ハマナデシコがようやく咲き始めました。
6月から毎朝、南房総市の海岸を生き物の調査の為に歩いているのですが、ハマナデシコの芽を見つけてから花の咲くのを心待ちにしていたのです。
ハマナデシコは岩場や崖の上に自生する海浜植物の一つです。
南房総では7月頃から明るい紫色の花を咲かせ、別名フジナデシコとも呼ばれています。
千葉県レッドリストではD要保護生物に指定されており、生息数が減少傾向にある海浜植物です。
草丈約50cm、一つの花の大きさは約1.5cm、葉は艶のある緑色をしています。
種子から育つ植物なので崖の上で花を咲かせているのは、どのようしてにその場所に定着する事が出来たのかと不思議に思います。
強い潮風で舞い上がり、崖の上に飛ばされたのでしょうか?
植物の移動は種子を遠くへ運ぶ事で可能になります。
それを種子散布と呼ぶそうで、その方法は大きく分けて重力散布、自動散布、風靡散布、風散布、水散布、動物散布の6種類だそうです。
海浜植物の場合は海流散布と潮風散布といった感じなのかもしれません。
そんなハマナデシコの咲く海岸を歩いていると、なんと卵が落ちていました。
よく見るとそれは卵の殻でウズラの卵ほどの大きさです。
実はその直前に毎日観察しているシロチドリの巣でヒナの孵化を確認していました。
抱卵していた場所に2羽のヒナが見えます。
棒の近くにある流木の影に隠れていて、望遠鏡で観察しているとヨロヨロと動いているのが見え、孵化直後の為まだ歩くことが出来ないようでした。

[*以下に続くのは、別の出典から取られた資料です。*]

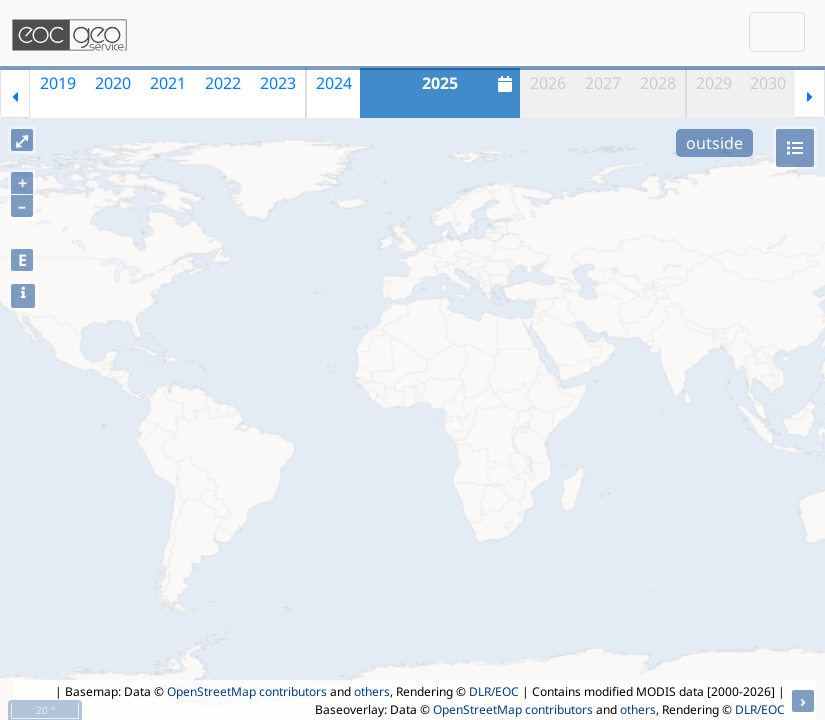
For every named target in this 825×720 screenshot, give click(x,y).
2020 (113, 83)
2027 (603, 83)
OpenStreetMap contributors (247, 691)
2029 (714, 83)
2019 (58, 83)
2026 (548, 83)
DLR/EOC (494, 691)
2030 (768, 83)
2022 (223, 83)
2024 (334, 83)
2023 (278, 83)
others (372, 691)
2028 (658, 83)
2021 (168, 83)
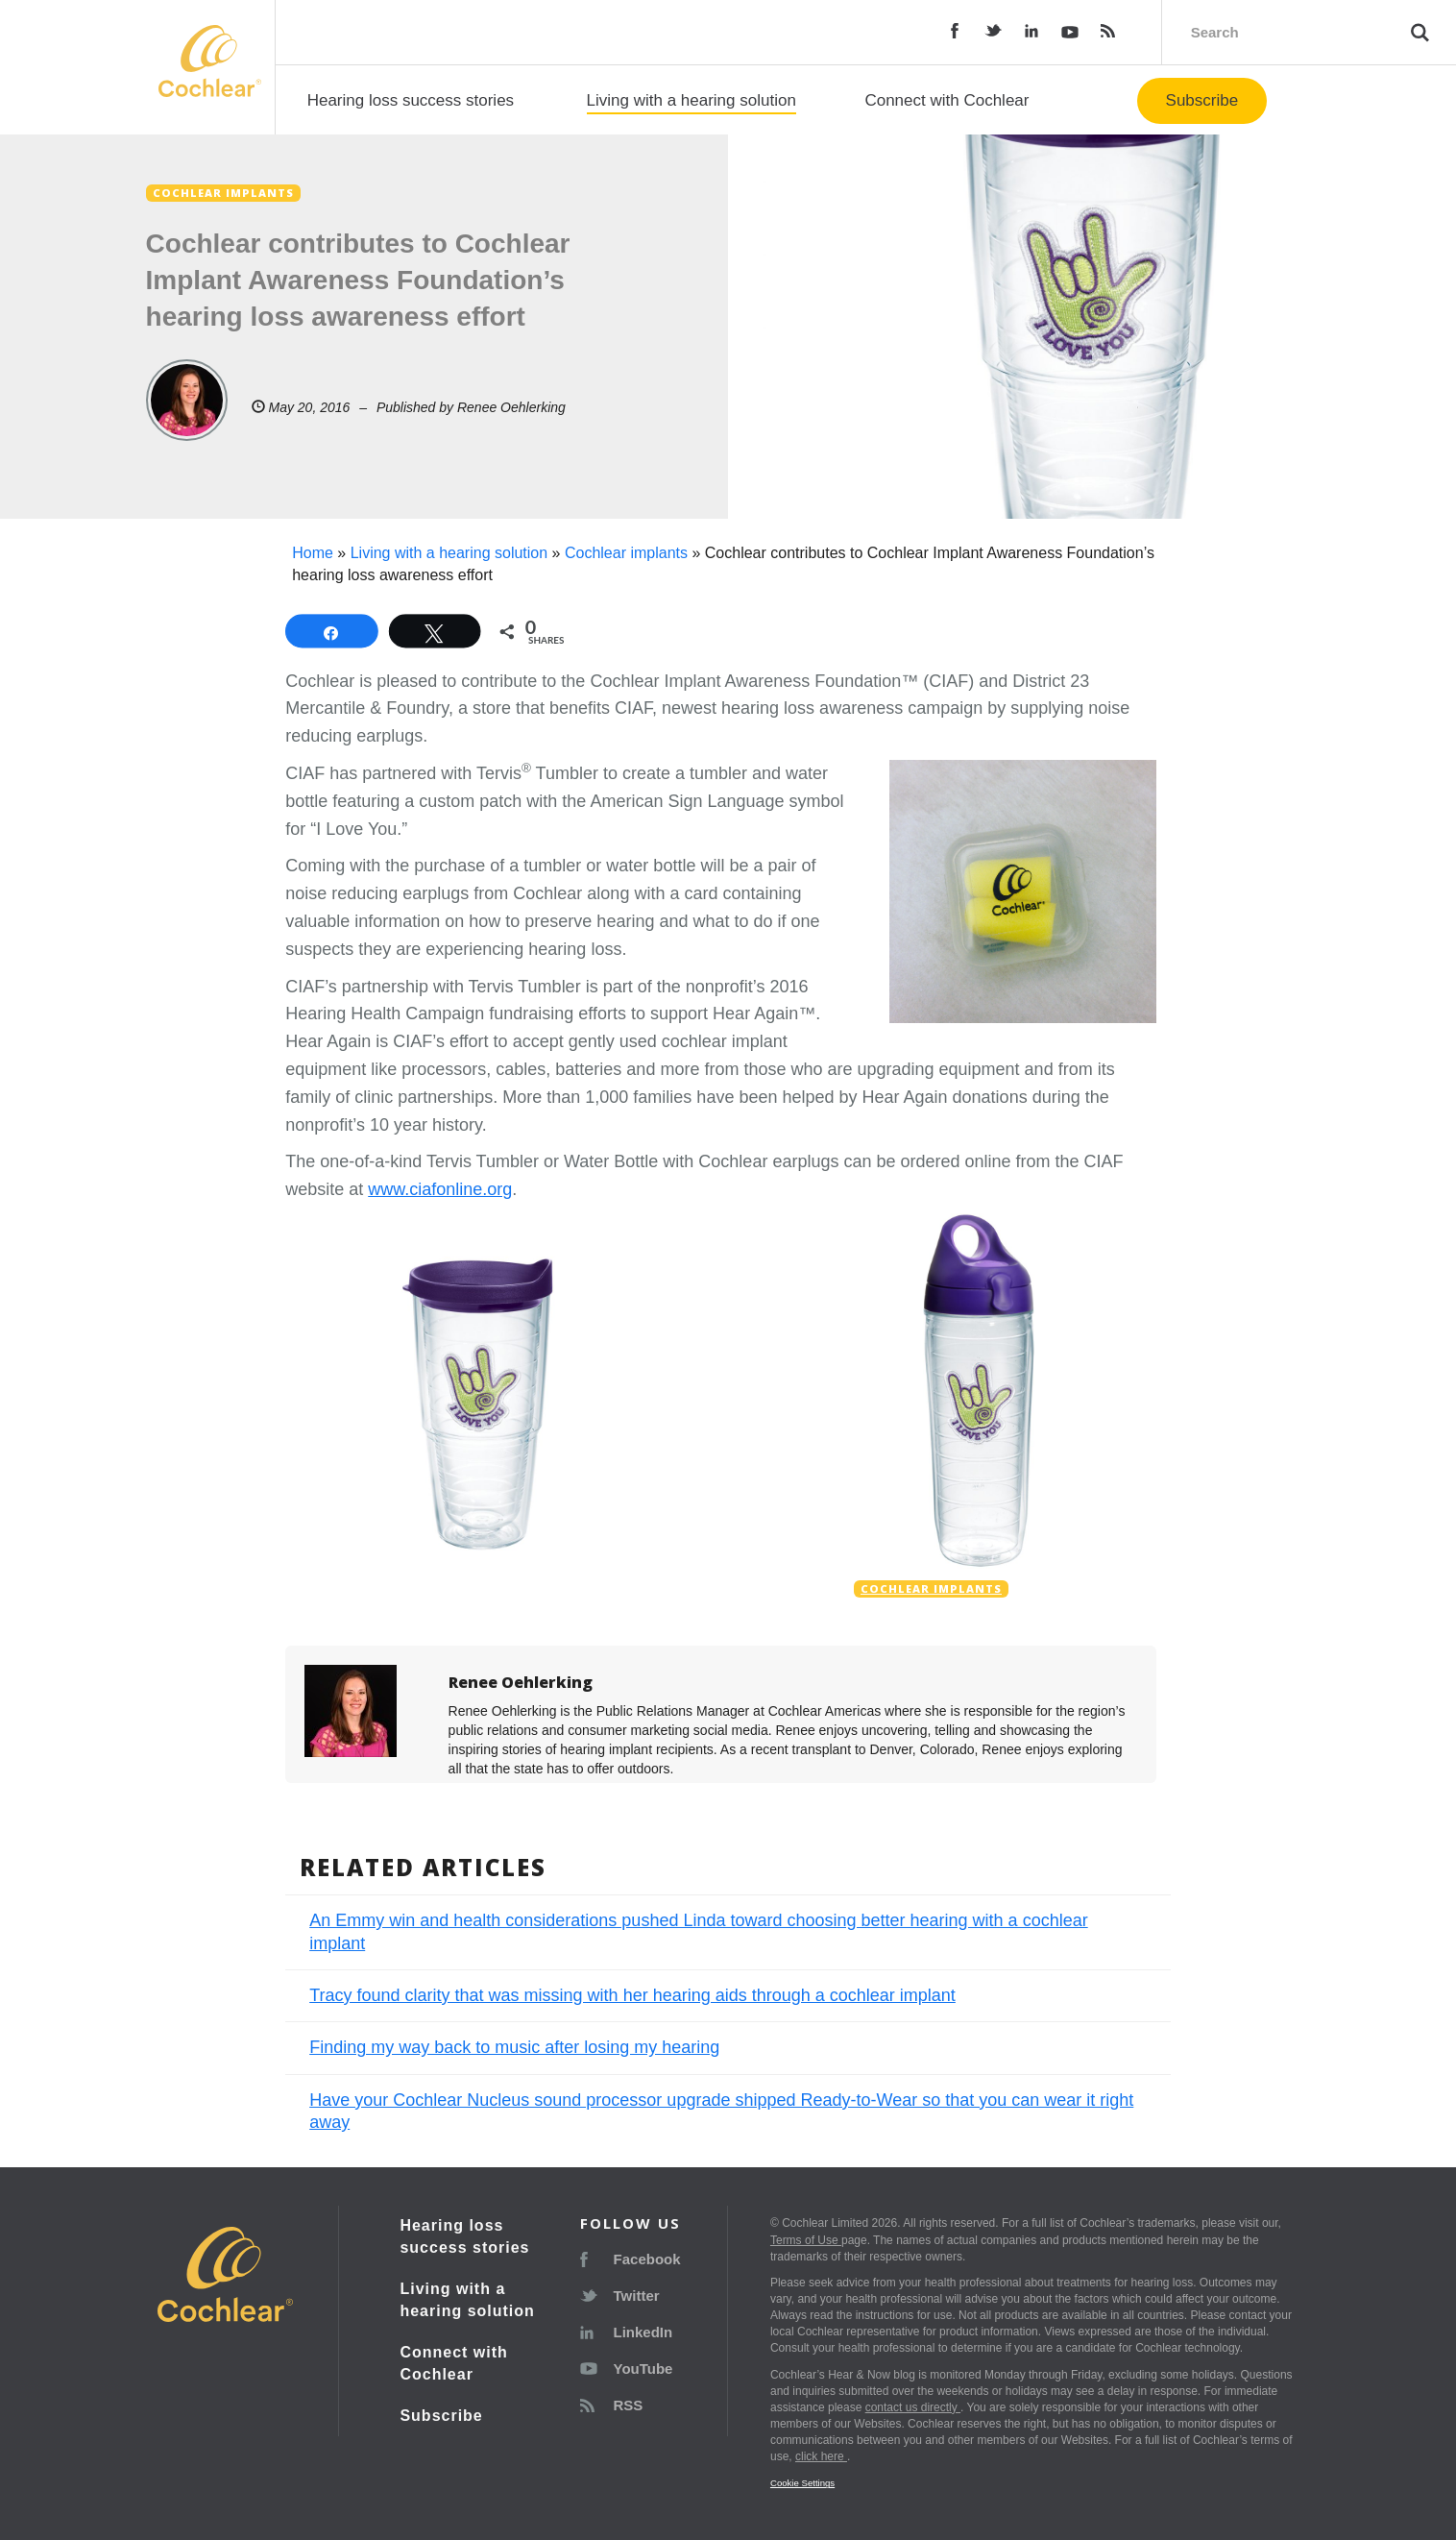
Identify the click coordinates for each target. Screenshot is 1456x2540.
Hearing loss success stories (410, 100)
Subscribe (1202, 100)
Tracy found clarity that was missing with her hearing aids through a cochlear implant (632, 1995)
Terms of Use (805, 2240)
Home (312, 553)
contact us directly (912, 2407)
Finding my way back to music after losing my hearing (514, 2047)
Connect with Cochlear (946, 100)
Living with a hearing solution (691, 100)
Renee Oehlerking (511, 407)
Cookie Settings (802, 2483)
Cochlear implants (626, 553)
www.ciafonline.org (440, 1189)
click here (821, 2456)
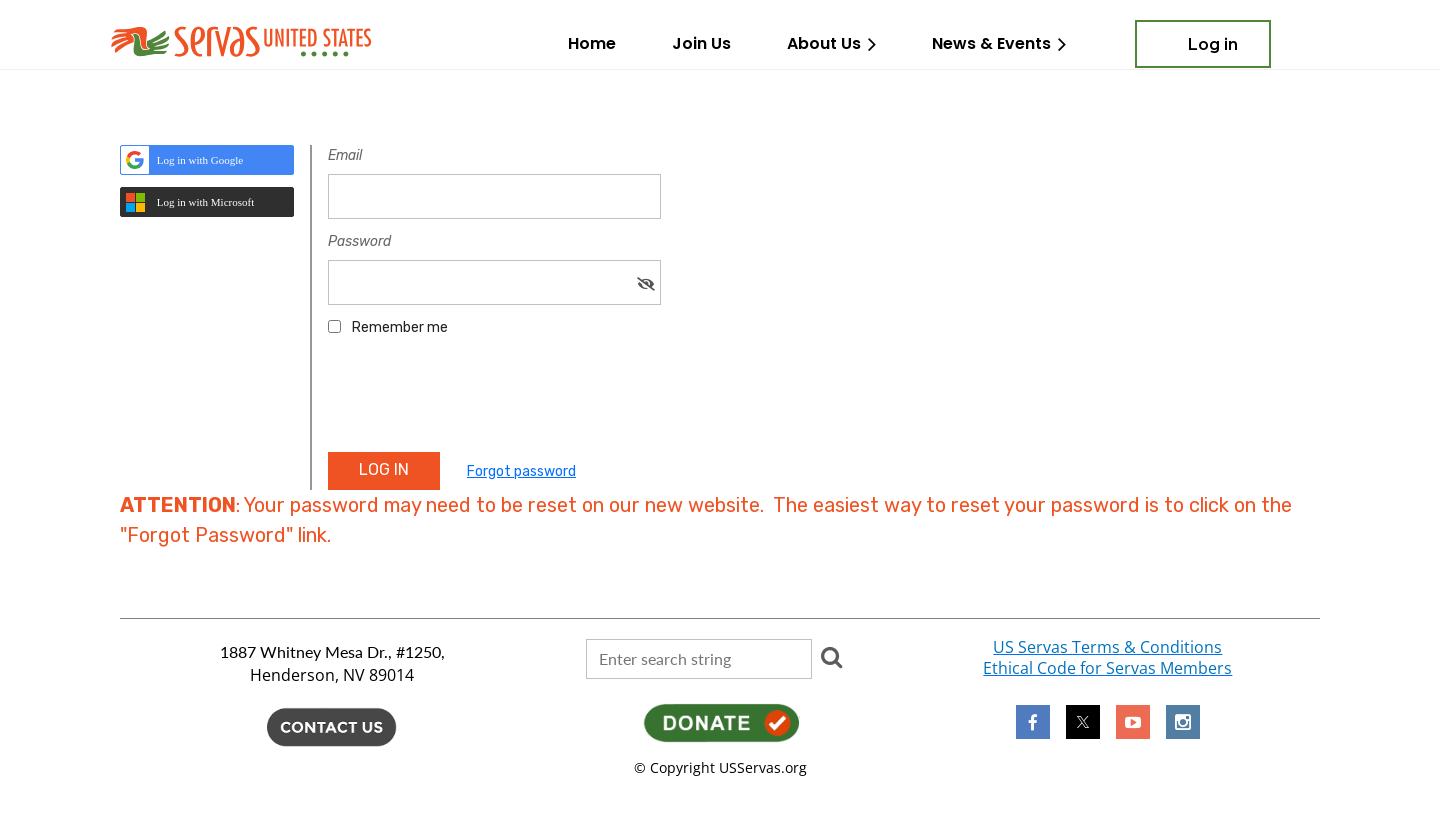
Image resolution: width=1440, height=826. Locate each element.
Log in (1213, 44)
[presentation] (480, 401)
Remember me (400, 327)
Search (831, 657)
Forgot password (521, 471)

この巣は7/8に海岸の砂丘下で親鳥が抱卵しているのを見つけたものです。
その日から数えて21日目にヒナが孵化しました。
その巣から近い波打ち際で見つけた卵殻は、その親鳥が捨てに来たのだと思います。
卵の殻をそのまま巣の中に放置すると他の動物に狙われやすいのかもしれません。
同じ海岸にはもう一つシロチドリの巣があります。
この巣でもヒナが孵化したようで、メスの近くに2羽のヒナがいました。
それぞれ海浜植物の影に隠れるようにしてジッとしています。
この2羽のヒナは十分歩けるようで、親鳥から離れて自由に走り回り自分で餌を食べているようでした。
二つの巣で同時に孵化したのはとても嬉しい出来事です。
繁殖期に入ってから海岸の環境の変化等たくさんの困難がありました。
更に今年は猛暑の影響で海岸の砂浜は異常な熱さで、そんな中での抱卵を約3週間耐えてきたメス達の努力が報われたように思います。
ヒナが孵化しても他の動物に捕食される等の危険があります。
飛べるようになるには約3週間かかるので、それまでは何事も起こらず、無事に成長してほしいと願っています。